The researchers found that the plants that received club soda grew more than twice as fast as the other group and developed healthier shades of green. They expected this to happen because of the extra nutrients in the club soda, and the results of their experiment confirmed their expectations.

Why Do Plants Like Club Soda?

Club soda and other unsweetened carbonated beverages, such as mineral water, contain a host of nutrients that are essential for plant growth. These include:

  • carbon
  • oxygen
  • hydrogen
  • phosphorous
  • potassium
  • sulfur
  • sodium

Plants can still get these nutrients from the soil when you water them with plain water, but club soda is like supercharged water. The nutrients go straight into the roots and are quickly absorbed. This doesn't mean you should water your plants exclusively with club soda, because that could be too much of a good thing. However, using club soda for a short period has been shown to be beneficial.
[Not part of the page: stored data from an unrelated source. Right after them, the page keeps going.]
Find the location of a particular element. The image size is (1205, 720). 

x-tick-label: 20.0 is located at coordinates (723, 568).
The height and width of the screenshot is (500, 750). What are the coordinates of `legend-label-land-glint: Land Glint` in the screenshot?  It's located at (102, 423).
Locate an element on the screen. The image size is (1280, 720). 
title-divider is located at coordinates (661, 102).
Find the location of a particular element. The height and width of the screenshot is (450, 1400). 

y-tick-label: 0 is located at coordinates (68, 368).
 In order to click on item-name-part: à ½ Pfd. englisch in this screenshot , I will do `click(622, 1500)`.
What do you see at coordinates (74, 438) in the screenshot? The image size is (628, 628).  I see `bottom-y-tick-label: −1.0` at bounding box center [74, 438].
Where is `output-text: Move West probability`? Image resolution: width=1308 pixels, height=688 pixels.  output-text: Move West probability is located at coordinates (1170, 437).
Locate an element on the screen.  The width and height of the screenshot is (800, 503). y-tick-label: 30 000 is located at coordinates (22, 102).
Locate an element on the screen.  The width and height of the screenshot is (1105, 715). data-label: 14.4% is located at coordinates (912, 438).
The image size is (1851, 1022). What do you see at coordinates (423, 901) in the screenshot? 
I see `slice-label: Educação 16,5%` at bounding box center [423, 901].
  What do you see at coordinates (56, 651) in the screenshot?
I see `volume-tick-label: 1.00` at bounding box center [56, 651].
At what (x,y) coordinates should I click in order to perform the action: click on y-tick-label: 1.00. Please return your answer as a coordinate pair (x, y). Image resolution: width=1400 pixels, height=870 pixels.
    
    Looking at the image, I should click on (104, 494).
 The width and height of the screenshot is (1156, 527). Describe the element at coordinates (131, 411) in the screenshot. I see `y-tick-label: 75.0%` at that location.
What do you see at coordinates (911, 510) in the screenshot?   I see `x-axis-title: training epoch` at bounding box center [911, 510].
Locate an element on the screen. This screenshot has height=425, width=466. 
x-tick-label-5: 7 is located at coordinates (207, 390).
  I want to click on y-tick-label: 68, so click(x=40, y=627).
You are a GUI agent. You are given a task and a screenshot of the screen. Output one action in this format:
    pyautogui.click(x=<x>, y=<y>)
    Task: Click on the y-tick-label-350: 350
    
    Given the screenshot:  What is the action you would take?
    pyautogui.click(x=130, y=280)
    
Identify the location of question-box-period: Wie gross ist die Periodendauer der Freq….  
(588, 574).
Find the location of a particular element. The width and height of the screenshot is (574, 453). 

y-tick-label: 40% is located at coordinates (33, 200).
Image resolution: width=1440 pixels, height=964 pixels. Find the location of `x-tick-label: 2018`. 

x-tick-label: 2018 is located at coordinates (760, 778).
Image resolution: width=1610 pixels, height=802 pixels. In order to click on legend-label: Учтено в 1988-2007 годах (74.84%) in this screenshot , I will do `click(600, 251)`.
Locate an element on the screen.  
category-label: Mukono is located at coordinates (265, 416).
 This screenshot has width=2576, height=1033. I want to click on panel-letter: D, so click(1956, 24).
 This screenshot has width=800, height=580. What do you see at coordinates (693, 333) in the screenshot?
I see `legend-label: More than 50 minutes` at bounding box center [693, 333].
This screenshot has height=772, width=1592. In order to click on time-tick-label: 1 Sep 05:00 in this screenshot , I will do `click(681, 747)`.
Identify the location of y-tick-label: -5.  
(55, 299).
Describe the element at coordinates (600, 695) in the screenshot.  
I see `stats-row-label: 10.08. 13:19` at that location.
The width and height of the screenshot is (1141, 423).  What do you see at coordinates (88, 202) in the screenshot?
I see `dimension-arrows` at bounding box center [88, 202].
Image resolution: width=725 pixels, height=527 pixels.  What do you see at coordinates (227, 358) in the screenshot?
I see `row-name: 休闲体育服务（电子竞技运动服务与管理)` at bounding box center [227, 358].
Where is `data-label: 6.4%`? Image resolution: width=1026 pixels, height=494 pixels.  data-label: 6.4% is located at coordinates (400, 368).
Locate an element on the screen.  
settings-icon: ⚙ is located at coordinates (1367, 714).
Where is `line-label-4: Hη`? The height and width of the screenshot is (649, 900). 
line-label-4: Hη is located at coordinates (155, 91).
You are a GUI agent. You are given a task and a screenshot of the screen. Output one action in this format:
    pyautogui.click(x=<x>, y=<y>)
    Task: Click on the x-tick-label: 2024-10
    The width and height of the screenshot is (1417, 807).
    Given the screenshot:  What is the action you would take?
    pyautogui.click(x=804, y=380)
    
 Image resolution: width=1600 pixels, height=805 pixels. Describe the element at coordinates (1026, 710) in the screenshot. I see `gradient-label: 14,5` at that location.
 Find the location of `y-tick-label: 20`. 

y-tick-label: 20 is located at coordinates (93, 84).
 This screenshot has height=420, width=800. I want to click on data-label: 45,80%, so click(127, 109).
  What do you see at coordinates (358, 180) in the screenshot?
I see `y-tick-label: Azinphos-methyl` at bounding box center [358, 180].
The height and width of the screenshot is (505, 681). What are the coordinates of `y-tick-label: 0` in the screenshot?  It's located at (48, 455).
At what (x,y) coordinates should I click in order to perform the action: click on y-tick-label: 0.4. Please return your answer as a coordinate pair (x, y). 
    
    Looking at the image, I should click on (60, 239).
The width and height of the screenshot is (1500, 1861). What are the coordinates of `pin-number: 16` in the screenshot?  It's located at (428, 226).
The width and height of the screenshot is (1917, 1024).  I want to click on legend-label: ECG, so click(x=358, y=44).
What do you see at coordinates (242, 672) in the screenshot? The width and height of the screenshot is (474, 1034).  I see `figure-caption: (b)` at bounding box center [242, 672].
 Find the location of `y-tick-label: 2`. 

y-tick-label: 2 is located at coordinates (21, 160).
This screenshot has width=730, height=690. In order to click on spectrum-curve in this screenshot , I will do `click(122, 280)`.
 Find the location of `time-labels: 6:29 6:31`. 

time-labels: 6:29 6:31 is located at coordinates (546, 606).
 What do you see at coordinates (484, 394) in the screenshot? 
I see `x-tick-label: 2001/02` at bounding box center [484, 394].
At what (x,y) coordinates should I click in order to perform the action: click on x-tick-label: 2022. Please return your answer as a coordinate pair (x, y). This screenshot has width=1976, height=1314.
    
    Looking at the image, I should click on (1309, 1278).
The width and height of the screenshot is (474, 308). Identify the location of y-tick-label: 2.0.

What Happens When You Add Sugar?

Most gardeners know that salt water is bad for plants, and the same is generally true for sugar water. Any concentration of solute changes the osmotic potential of the water and makes it harder for roots to absorb the water. For this reason, you'll probably notice that the soil stays moist longer when you give your plants sugar water. That's because the roots aren't able to absorb it. Another drawback of sugar water is that it feeds microorganisms in the soil, and some of these may attack the roots. The sugar water thus increases the chances of fungal infections and other diseases.

The effect of sugar water on plant growth is a favorite subject for science fair projects, and many students come to the conclusion that sugar benefits plants. It provides needed nutrients in the form of carbon and hydrogen compounds. In high concentrations and over prolonged periods, however, the drawbacks of lower osmotic pressure and higher potential for root damage probably outweigh the nutritional benefits.

Save the Cola for Cleaning Pennies

Commercial soft drinks are high in sugar. Coca Cola, for example, contains 3.38 grams of sugar per ounce. If you use a flavored soda to water your plants, the plants may derive some nutritional benefits from the sugar and the carbonated water, but they may also have trouble absorbing the nutrients, and they may be exposed to increased risk of root disease.